Opening: Wednesday, June 26 from 6:30pm to 8:30pm
Karen Cohen, CinCinFang, M. Alexander Gray, Wanjin Kim, Janie McGee and Dilip Sheth all open new solo exhibitions at Hill Center Galleries on June 26, 2019. The opening reception with the artists is Wednesday, June 26 from 6:30-8:30 pm and is free and open to the public. Exhibitions run through September 8, 2019.
Karen Cohen: A She Thing (photography)
I have long contemplated issues of equality for women, which started for me when the first issue of MS magazine hit the stands in 1971. Now, how many decades later (?), we still have to fight to hold onto rights, and work for equality across the board for all women. Using the song by Salt-N-Pepa called, ‘Ain’t Nuthin but a She Thing’ as my inspiration, I present this collection of women centric images and ideas and words.” – Karen Cohen
Karen Cohen graduated high school and enrolled in the Germain School of Photography in NYC and completed the two year certification course in Professional Photography. Forty years later, her camera is always with her to capture moments that are rare and common, ordinary and extraordinary. Her past experience in darkroom color and black and white photo printing enables her to digitally manipulate images to produce various effects, adding subtracting and layering.

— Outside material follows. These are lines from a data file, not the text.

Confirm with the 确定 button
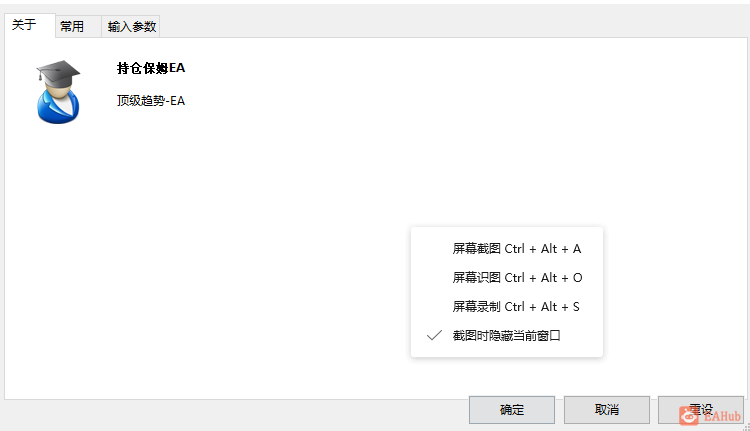Viewport: 750px width, 431px height. [512, 410]
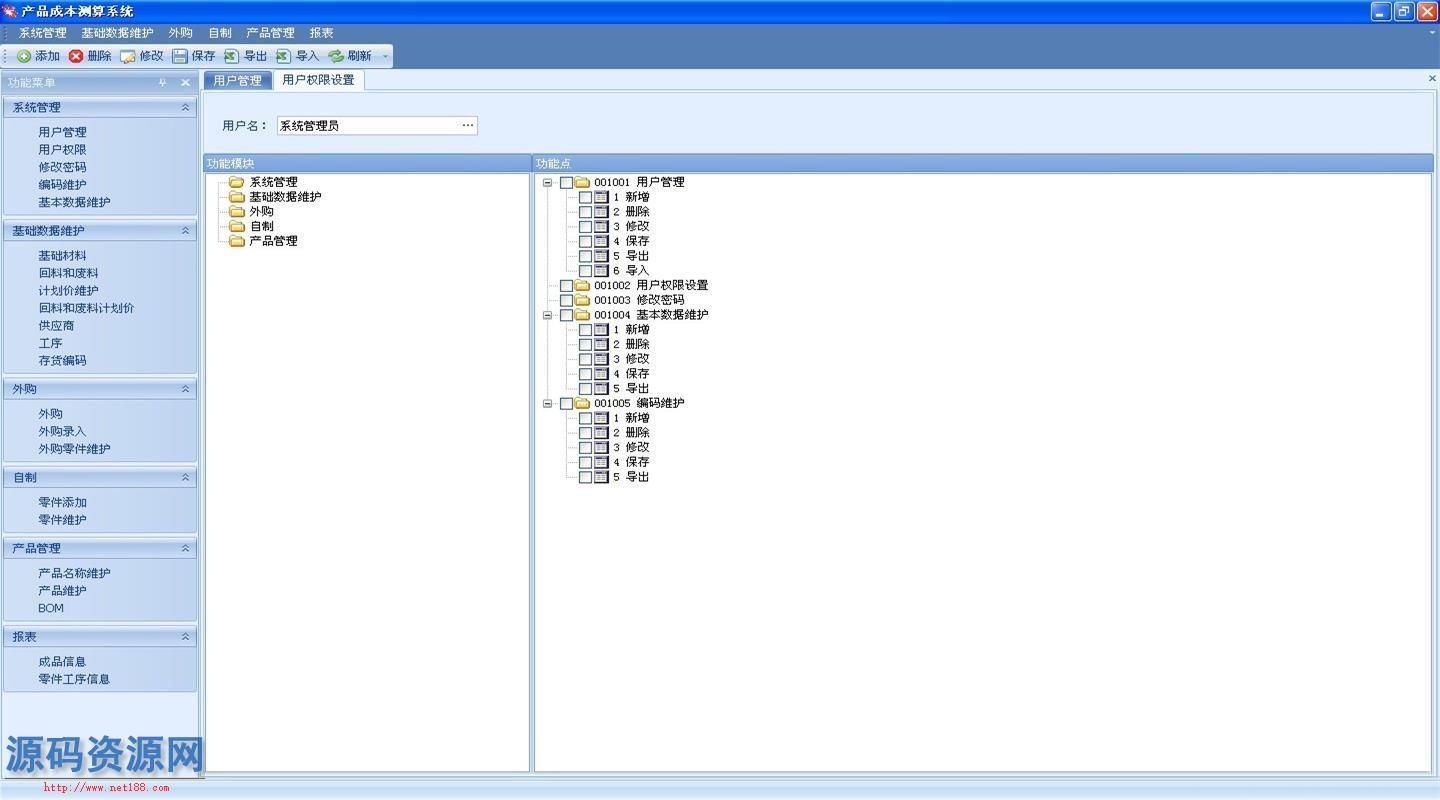Click the Refresh (刷新) toolbar icon
The image size is (1440, 800).
click(x=336, y=56)
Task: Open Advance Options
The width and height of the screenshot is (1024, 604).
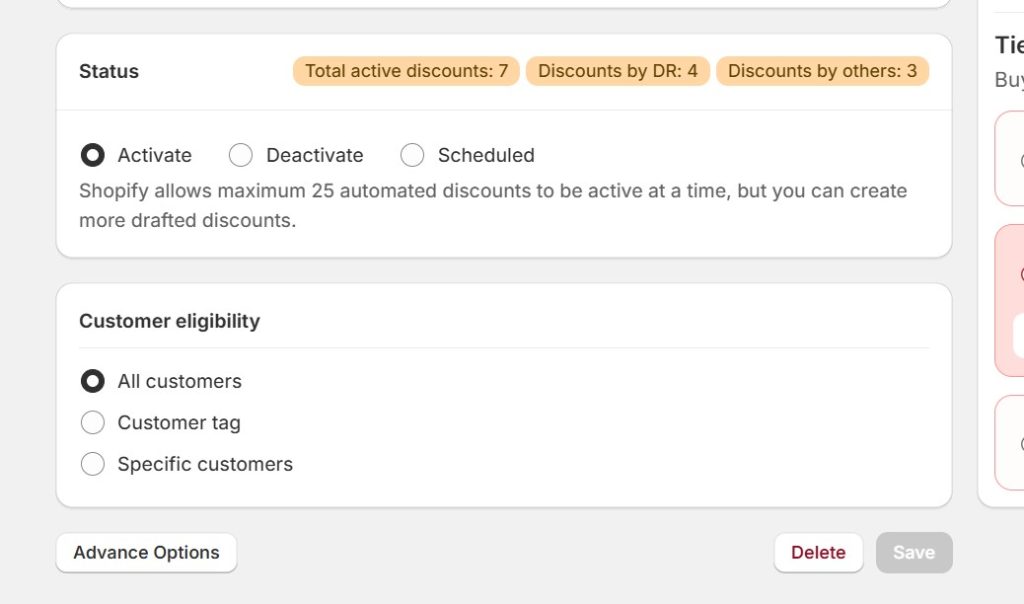Action: [146, 552]
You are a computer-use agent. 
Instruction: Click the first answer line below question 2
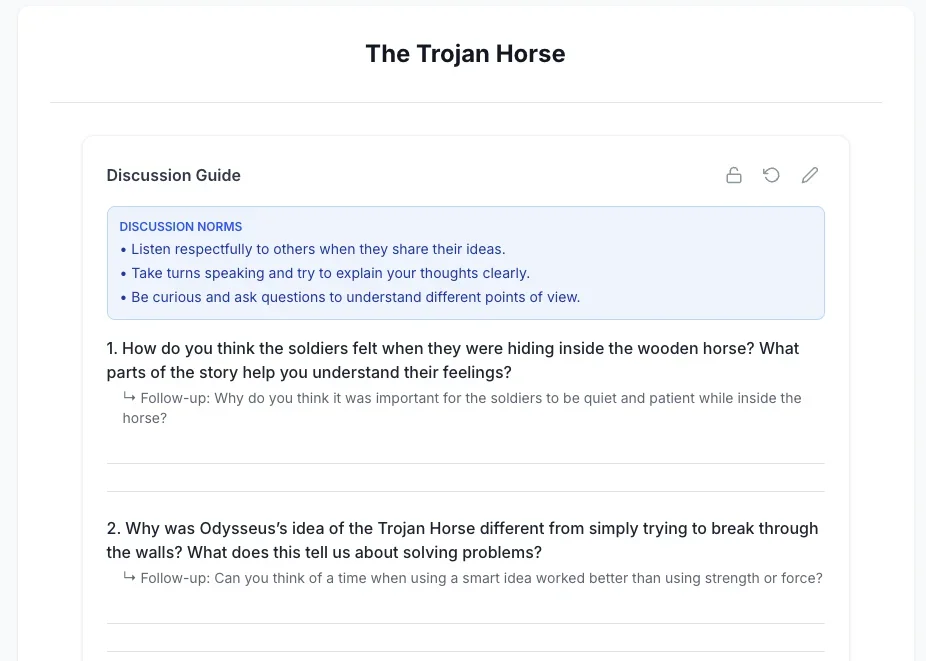(x=465, y=623)
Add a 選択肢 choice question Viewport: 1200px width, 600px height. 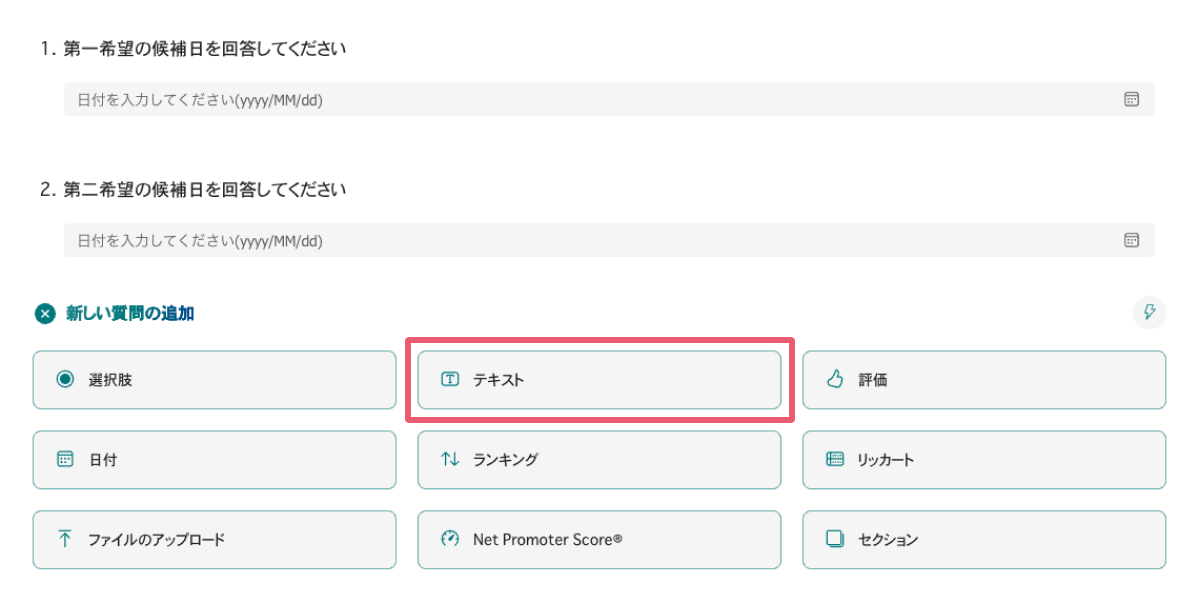(x=214, y=379)

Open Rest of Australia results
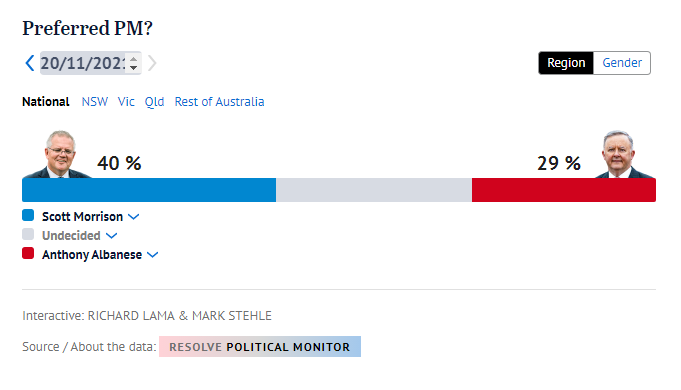[x=219, y=102]
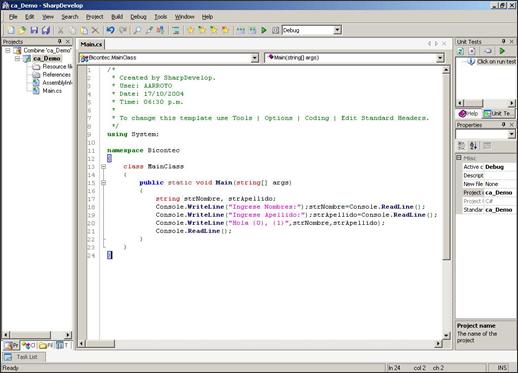Run unit tests with green arrow
The width and height of the screenshot is (518, 373).
(x=502, y=51)
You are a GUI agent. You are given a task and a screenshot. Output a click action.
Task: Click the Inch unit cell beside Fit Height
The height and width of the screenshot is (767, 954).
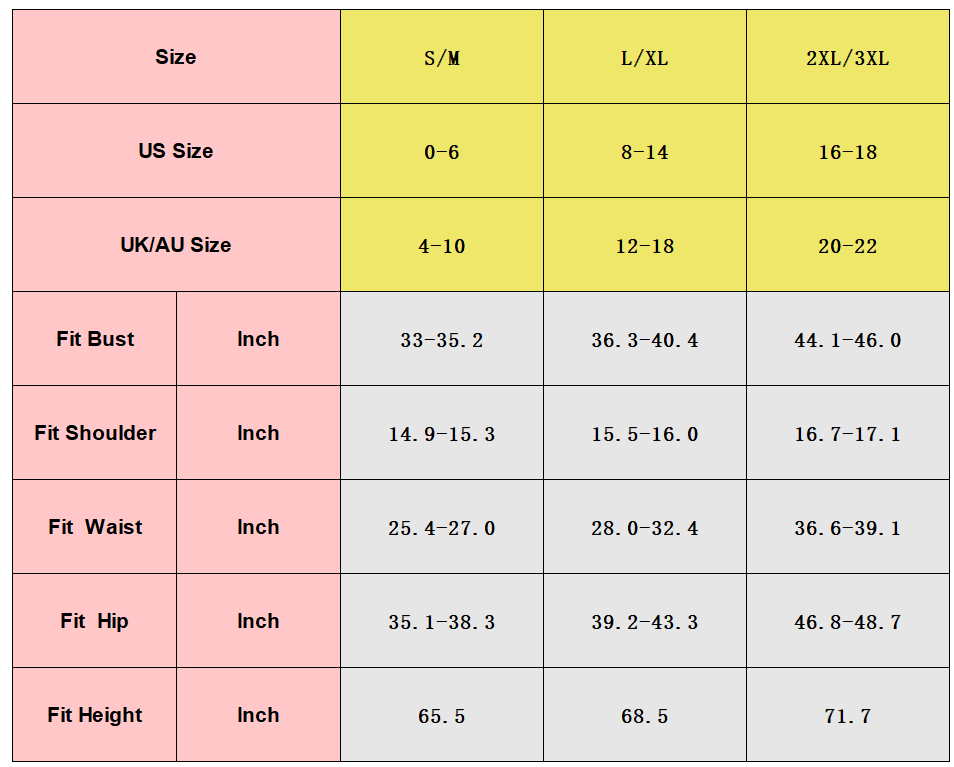point(259,714)
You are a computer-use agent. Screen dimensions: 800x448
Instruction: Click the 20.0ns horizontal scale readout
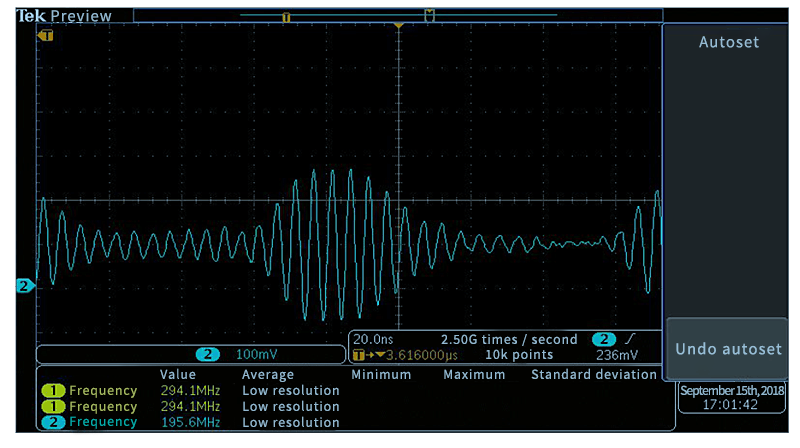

Versatile in landscape, documentary, portraits, live performance, publicity, commercial, architecture and candid photographs, Cohen’s work has been published in various magazines such as Trouser Press, Rock Scene, Charlotte Taste, the Hill Rag, and more. Her rock and roll photo-journals in New Jersey’s music/trade magazine, the Aquarian Weekly, were inducted into the Rock and Roll Hall of Fame Library archives in 2012.
Karen Cohen is a photojournalist, art curator, co-chair and member of Capitol Hill Art League, The Center for Fine Art Photography, and Women’s Caucus for the Arts/DC Chapter. Her hobbies include travel, organic gardening, rock and roll, and volunteering in the DC community.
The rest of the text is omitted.